I read through the Facebook statement by Ruzan Badalyan.
There was something that I noticed that deeply affected me, although I doubt it’s what the author intended.
At no point during the lengthy explanation provided by Ruzan did she say, “I love my son.”
The only reference to love made in a generalized and rather generous explanation of Armenian society.
“In Armenia every child is loved and respected and family is a high value, but in this country children with special needs do require special attention, huge financial resources and dedication.”
She goes on and on about how hard this was for her, but it’s not a decision that she made alone. She said herself that it was made together with her family — and without her husband.
“My first question was about the whereabouts of my child. I remember the sad faces of my relatives and the doctors and the diagnosis that sounded like a verdict: ‘Your child was born with a Down Syndrome. [sic]’ One can never imagine my feelings at that moment․
Hardly had I recovered from the first shock, when the doctor approached me and told me to voice my decision whether I was going to keep Leo or not.”
Both Ruzan Badalyan and her estranged husband, Samuel Forrest, describe the condition of little Leo as “a shock.” But aside from that, their feelings were remarkably different.
“They took me in see him and I looked at this guy and I said, he’s beautiful, he’s perfect and I’m absolutely keeping him.”
Ruzan Badalyan decided that she wanted to send her child to an orphanage, a decision that eventually led to her family going viral.
It also led to all sorts of funds pouring in, which would alleviate all the concerns she previously expressed about the cost of caring for Leo in Armenia until her husband found work.
“I saw the evasive looks of the doctors, my relatives’ tear-stained faces, received calls of condolences and realized that only a move to a country with such standards as New Zealand would entitle my son to a decent life. This fact was not disputed by my spouse either, who occasionally claims in his articles that the baby can’t afford the life he deserves in Armenia.
[E]veryone in our family realized that the baby’s interests should be placed first and only his move to another country could remedy the situation.
As a mother who has faced this severe situation, being in the hospital under stress and depression, experiencing enormous pressure from every side, [I] faced two options: to take care of the child on my own in Armenia, or to abandon my maternal instincts and extend the baby an opportunity to enjoy a decent life with his father in New Zealand. I went for the second option.”
The problem with the version of events offered by Ruzan Badalyan is that her explanation makes no sense.
The doctor didn’t ask her about New Zealand; he asked her about orphanages in Armenia.
Also, why would her husband flee the hospital with the child, determined to raise him in New Zealand if this were the conclusion you had already reached without him?
Why would Ruzan be so upset at having no say in the child’s future if she, by her own admission, kept Forrest out of the decision-making process in the first place?
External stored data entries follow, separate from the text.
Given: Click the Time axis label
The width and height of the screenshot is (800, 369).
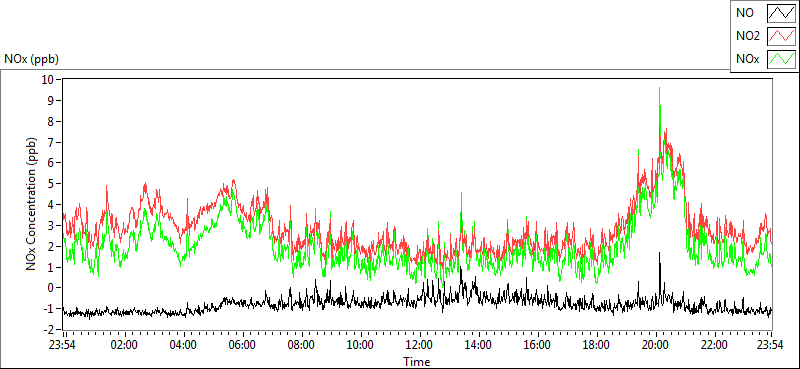Looking at the screenshot, I should click(417, 362).
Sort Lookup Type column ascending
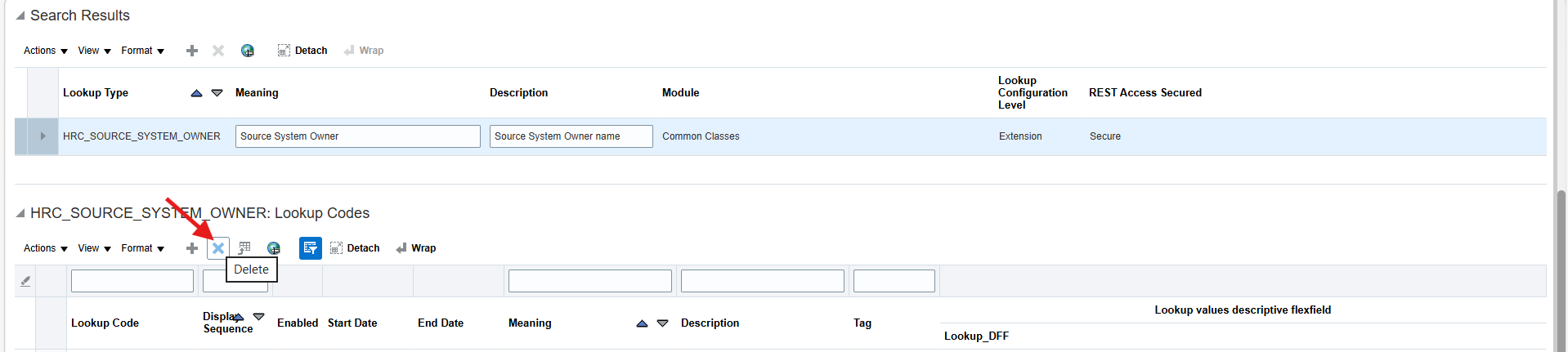 (196, 93)
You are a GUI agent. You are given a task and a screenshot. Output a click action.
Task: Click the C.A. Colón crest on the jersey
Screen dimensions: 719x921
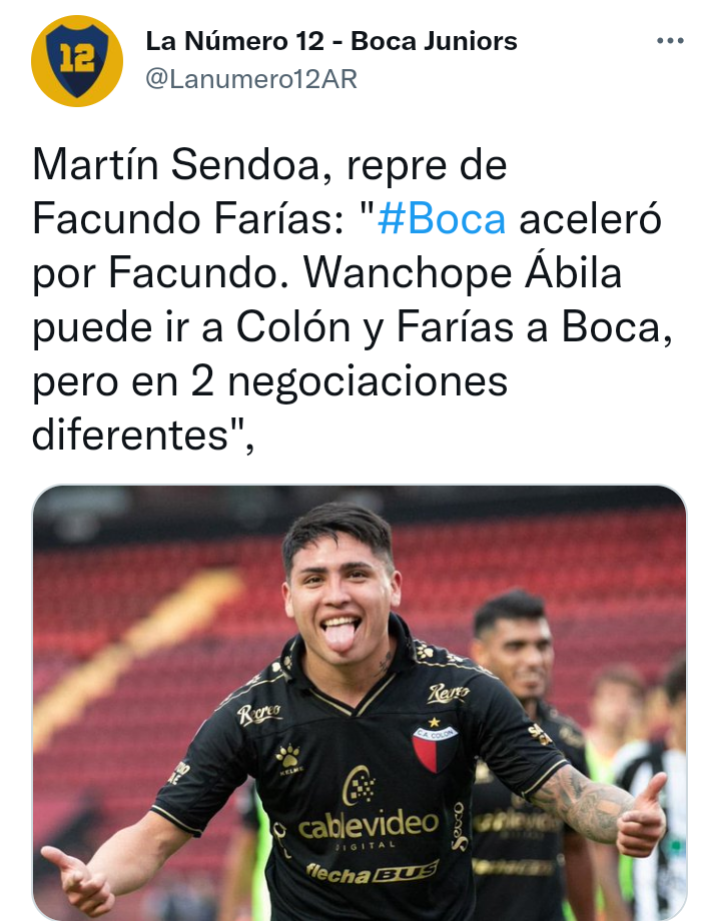(435, 745)
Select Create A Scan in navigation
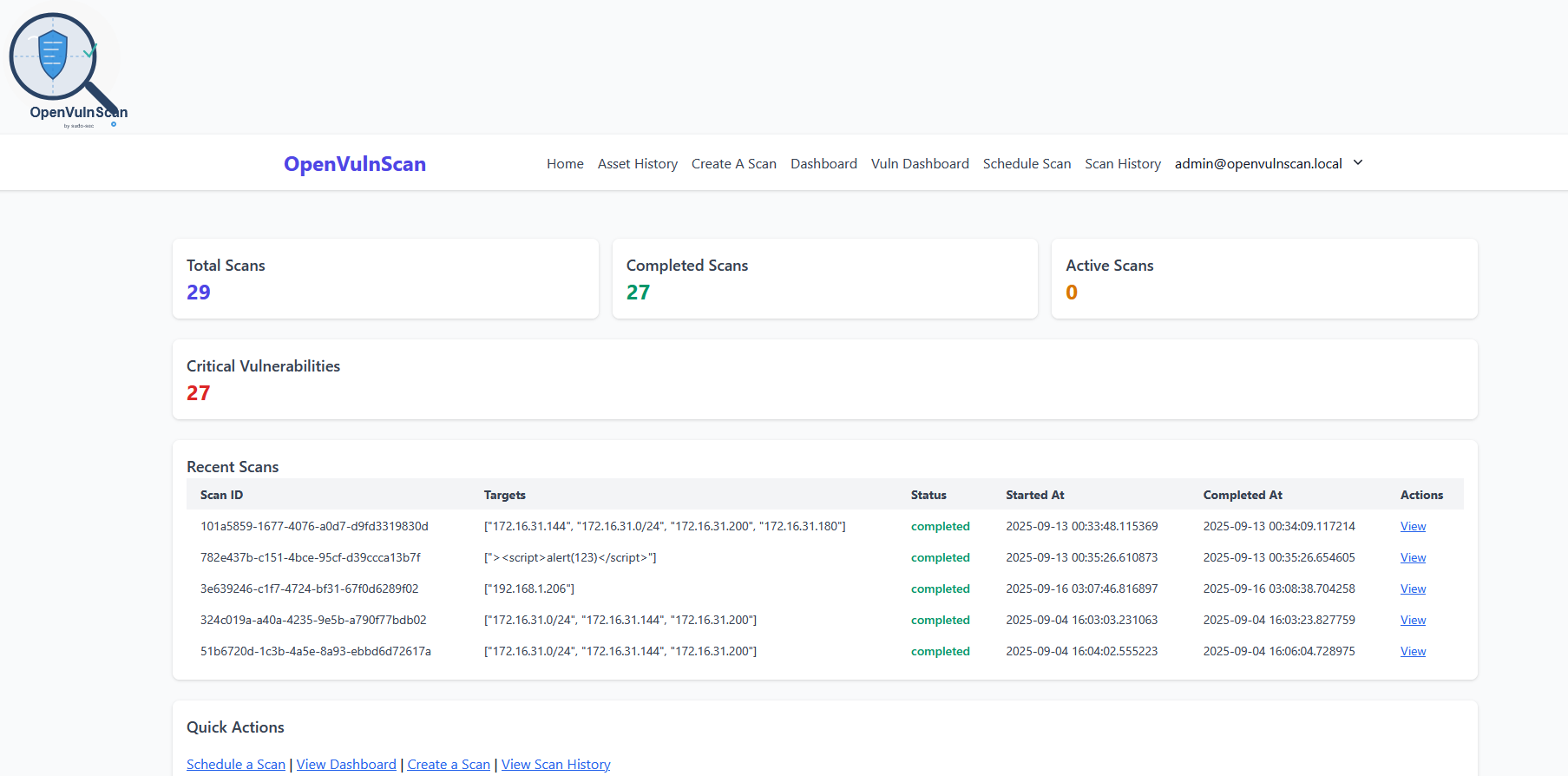This screenshot has height=776, width=1568. click(x=733, y=163)
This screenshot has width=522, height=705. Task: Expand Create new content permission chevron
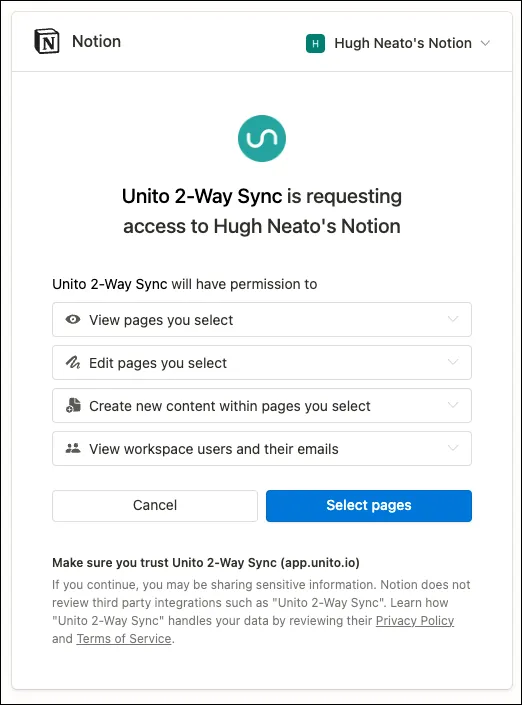[x=453, y=405]
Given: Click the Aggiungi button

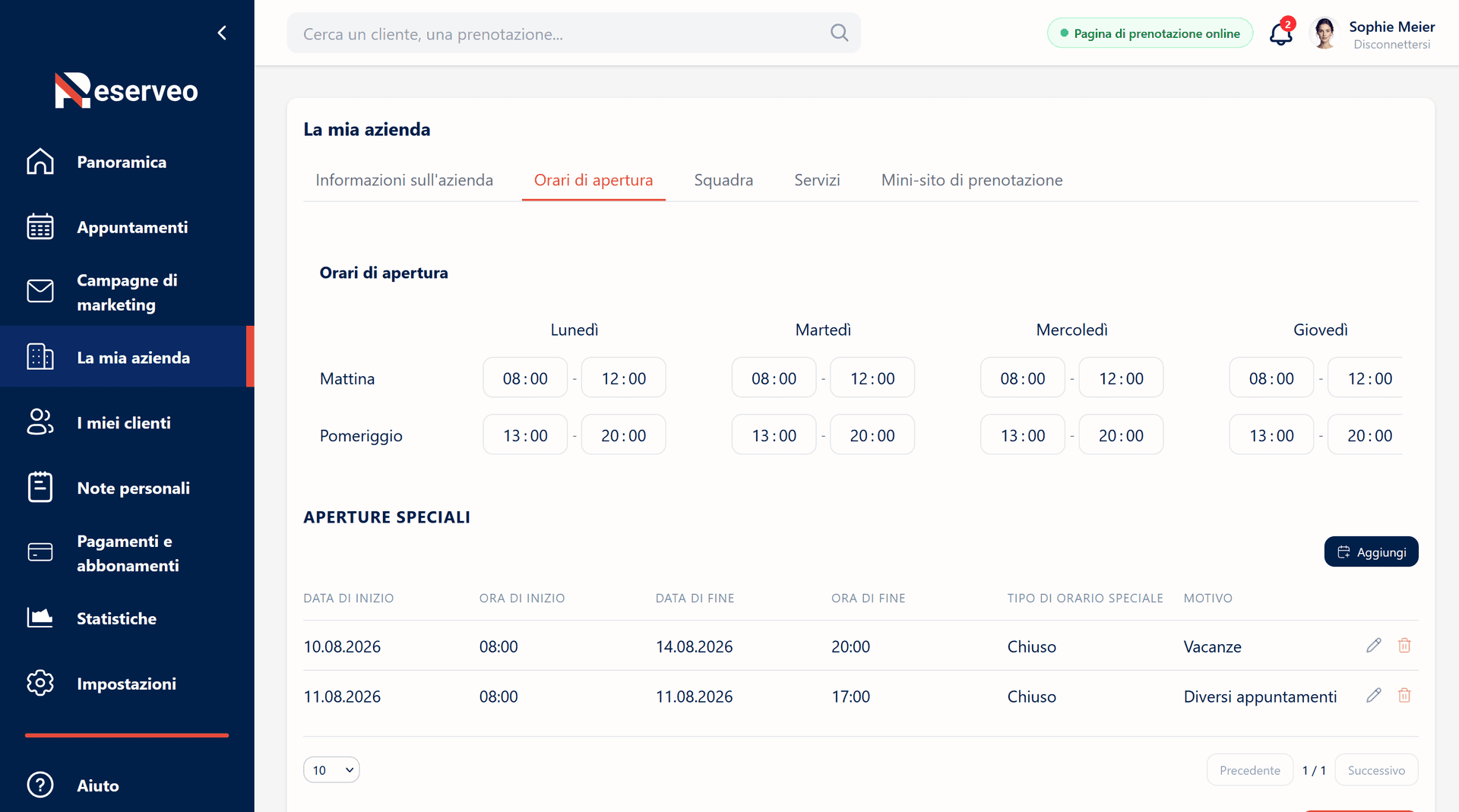Looking at the screenshot, I should 1371,551.
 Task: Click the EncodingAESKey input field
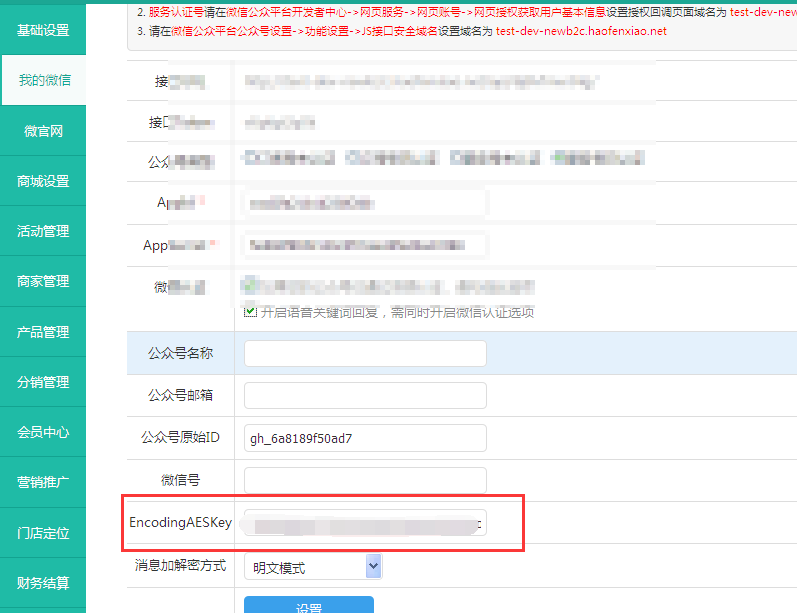365,523
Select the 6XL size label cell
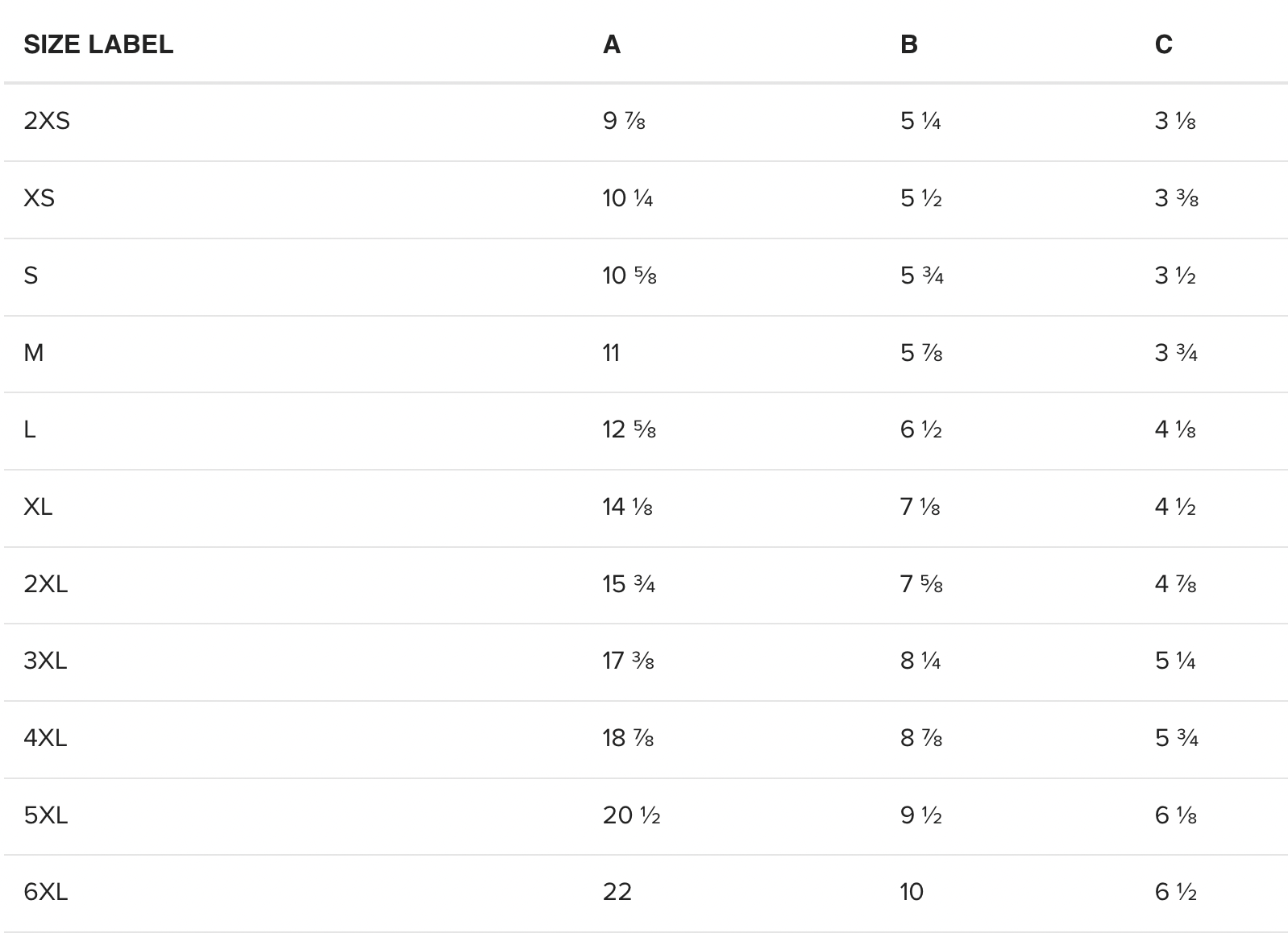Viewport: 1288px width, 933px height. tap(45, 892)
Finally, how is the decision of Forrest’s to take the child to New Zealand, where he will be cared for, supposed to be more upsetting to the objective listener than sticking said child in an orphanage in Armenia? The country is apparently notorious for being unable to offer even adequate care to abandoned children.
It seems that Ruzan Badalyan is so concerned with trying not to look like “the bad guy” that she is having difficulty keeping her story straight.
— The Daily Record (@Daily_Record) February 7, 2015
Make no mistake. The purpose, the sole purpose, of Ruzan coming forward was to try and garner sympathy for herself and evade the public backlash of her heartless decision.
Badalyan took the time to garner sympathy for Armenia, the country largely to blame for her predicament, but she couldn’t work in a single “I love you” to her infant son?
Does patriotism really outweigh one’s maternal instinct that much?
— Daily Mirror (@DailyMirror) February 7, 2015
The inconsistencies in the explanation put forth by Ruzan Badalyan were enough for me to decide I wasn’t remotely sympathetic to her plight.
Ruzan may have convinced some onlookers that she totally didn’t tell Solomon she’d prefer to split the baby. But I’m not buying her revisionism and selective memory.
She remembered to share the date and time her child was born, but made no mention of seeing or touching him.
I could believe that she would refuse any effort to bond with a child she was going to send away, but given the drastic change of circumstance, where is that “maternal instinct” that she was fighting so hard now?
Not a single thank you could be found in that statement for the people around the world who showed all of that concern and adoration for her child? Not a single heartfelt thank you that her husband doesn’t have to struggle to care for Leo, regardless of whether or not the child is in her life?
And on that note, I’d like to point out that she has not mentioned, in her hurry to play on sympathies, any intention of ever being involved in her son’s life. Ever.
It isn’t just what Ruzan Badalyan said that makes this statement heart-breaking—It’s all the things she didn’t say.
Her heart is not with her child, even if she wants everyone to believe this to be the case. Not a single word she wrote, upon careful examination, reveals the heart of a woman in agony over losing her son.
Instead, she’s in agony that people think badly of her because of her decision to walk away from her child and husband due to that child having Down Syndrome.
Seriously, Ruzan Badalyan… you couldn’t work in a single “I love you”?